BRIEF → Answer with one number: the count of lines in the listing below that hold the word "computer".

MATERIAL SUPPLIED →
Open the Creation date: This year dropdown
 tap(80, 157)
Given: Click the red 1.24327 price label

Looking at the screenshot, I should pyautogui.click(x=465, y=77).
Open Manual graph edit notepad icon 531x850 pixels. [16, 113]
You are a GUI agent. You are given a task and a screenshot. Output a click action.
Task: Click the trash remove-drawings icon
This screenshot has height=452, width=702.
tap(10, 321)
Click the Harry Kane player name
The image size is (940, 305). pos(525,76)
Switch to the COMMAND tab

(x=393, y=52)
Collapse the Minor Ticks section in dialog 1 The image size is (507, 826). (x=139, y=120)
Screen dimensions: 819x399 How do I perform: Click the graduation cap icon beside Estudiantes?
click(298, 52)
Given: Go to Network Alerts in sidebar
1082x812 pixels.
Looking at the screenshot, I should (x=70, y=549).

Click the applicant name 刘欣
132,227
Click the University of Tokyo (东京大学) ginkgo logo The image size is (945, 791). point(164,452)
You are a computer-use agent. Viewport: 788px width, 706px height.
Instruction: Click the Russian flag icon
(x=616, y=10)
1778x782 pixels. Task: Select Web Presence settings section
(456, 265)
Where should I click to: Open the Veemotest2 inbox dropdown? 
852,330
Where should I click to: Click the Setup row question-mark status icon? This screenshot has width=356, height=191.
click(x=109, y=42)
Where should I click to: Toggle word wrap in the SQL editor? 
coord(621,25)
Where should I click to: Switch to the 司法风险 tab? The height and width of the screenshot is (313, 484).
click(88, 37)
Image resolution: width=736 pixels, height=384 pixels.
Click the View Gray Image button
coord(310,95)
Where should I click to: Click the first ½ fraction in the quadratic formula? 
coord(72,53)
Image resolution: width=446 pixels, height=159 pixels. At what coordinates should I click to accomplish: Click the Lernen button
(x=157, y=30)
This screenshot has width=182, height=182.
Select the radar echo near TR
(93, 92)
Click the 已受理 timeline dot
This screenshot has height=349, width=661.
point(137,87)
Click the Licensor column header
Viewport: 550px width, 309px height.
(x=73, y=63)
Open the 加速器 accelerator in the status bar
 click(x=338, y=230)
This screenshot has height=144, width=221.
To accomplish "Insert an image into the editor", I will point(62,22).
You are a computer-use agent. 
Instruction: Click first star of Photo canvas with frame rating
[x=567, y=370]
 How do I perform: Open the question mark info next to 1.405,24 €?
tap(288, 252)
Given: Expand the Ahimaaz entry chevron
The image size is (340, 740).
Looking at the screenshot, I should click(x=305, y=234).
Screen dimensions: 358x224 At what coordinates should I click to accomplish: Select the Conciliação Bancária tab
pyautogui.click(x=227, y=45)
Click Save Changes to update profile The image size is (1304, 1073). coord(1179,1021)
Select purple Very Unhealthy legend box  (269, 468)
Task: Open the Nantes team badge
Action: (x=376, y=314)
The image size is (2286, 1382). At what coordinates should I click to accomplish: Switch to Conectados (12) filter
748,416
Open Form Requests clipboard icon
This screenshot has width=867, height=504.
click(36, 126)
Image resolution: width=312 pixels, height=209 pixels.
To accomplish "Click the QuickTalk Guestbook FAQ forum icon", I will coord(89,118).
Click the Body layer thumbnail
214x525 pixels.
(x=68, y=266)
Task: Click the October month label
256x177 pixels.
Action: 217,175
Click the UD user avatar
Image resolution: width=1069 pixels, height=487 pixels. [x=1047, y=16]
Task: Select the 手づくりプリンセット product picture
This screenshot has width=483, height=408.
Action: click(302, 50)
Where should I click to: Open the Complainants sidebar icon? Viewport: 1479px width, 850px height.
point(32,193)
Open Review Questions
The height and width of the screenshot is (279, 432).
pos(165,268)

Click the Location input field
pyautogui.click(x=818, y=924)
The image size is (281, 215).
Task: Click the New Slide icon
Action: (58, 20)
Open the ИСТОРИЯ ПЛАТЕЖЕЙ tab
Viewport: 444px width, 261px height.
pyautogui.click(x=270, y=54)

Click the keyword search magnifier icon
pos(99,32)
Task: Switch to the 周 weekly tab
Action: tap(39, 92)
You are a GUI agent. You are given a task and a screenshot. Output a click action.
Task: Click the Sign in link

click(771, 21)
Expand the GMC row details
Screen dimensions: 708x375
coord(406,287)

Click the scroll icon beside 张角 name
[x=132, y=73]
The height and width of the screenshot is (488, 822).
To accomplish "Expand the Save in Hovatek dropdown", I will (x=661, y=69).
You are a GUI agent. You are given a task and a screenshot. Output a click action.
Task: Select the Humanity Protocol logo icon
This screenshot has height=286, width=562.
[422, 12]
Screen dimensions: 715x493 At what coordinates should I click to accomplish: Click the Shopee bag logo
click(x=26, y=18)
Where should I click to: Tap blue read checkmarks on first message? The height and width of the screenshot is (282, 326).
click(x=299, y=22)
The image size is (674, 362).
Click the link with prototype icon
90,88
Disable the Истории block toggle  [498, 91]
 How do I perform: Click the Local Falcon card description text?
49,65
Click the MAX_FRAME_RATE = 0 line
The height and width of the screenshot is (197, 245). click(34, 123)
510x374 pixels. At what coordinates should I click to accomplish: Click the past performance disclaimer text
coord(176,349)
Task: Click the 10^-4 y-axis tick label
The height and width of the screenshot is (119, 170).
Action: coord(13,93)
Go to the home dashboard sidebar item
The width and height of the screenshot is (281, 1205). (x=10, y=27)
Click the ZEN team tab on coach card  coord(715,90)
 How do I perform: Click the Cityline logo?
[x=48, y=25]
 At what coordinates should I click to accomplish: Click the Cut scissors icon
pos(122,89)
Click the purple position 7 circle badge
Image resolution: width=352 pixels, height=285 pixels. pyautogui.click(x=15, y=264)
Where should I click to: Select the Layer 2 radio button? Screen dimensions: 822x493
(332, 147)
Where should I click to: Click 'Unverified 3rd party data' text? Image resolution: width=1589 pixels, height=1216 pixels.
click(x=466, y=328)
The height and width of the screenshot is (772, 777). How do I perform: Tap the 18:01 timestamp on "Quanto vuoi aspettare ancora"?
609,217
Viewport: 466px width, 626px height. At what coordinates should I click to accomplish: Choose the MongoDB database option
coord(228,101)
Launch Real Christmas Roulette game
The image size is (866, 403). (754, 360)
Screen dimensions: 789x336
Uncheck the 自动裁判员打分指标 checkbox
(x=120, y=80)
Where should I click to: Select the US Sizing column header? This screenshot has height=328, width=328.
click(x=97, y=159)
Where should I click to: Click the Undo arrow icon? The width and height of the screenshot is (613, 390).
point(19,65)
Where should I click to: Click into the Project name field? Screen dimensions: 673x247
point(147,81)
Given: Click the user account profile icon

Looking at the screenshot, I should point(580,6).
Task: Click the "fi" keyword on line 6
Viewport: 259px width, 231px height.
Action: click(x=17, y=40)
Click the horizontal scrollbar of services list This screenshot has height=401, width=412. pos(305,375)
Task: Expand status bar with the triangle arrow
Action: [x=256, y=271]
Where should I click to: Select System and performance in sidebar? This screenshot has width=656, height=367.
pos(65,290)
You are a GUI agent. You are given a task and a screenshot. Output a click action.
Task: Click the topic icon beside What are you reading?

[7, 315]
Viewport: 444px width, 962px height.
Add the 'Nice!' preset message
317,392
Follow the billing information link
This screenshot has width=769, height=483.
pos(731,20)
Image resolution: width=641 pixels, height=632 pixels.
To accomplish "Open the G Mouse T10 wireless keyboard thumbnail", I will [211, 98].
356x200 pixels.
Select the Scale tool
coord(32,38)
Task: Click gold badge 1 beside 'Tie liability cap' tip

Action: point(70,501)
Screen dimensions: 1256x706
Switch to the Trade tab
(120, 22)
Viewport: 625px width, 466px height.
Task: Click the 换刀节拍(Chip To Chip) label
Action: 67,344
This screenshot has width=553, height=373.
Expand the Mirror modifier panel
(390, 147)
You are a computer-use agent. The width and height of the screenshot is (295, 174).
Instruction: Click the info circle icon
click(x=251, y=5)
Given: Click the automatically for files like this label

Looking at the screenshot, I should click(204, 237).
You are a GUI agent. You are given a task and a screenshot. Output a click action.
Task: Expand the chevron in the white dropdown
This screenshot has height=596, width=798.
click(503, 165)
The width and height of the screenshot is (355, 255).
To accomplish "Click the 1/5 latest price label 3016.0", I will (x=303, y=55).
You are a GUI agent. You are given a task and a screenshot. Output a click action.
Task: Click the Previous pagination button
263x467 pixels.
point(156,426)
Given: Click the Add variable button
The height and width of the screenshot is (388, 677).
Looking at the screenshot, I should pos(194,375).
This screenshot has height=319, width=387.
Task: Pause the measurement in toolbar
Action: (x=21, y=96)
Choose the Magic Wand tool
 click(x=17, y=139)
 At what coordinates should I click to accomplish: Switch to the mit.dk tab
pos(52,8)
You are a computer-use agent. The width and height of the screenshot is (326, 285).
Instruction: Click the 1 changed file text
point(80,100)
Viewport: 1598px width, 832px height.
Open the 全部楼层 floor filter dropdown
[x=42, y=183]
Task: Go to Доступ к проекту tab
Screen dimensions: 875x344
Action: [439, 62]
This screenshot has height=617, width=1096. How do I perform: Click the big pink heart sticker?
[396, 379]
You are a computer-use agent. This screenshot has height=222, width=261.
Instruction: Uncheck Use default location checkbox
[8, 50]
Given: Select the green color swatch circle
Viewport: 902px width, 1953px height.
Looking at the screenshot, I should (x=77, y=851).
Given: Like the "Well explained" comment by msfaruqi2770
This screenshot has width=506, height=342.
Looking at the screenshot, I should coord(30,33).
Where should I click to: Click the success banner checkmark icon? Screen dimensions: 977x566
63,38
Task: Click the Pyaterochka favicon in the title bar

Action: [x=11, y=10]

EXERCISE RESPONSE → 5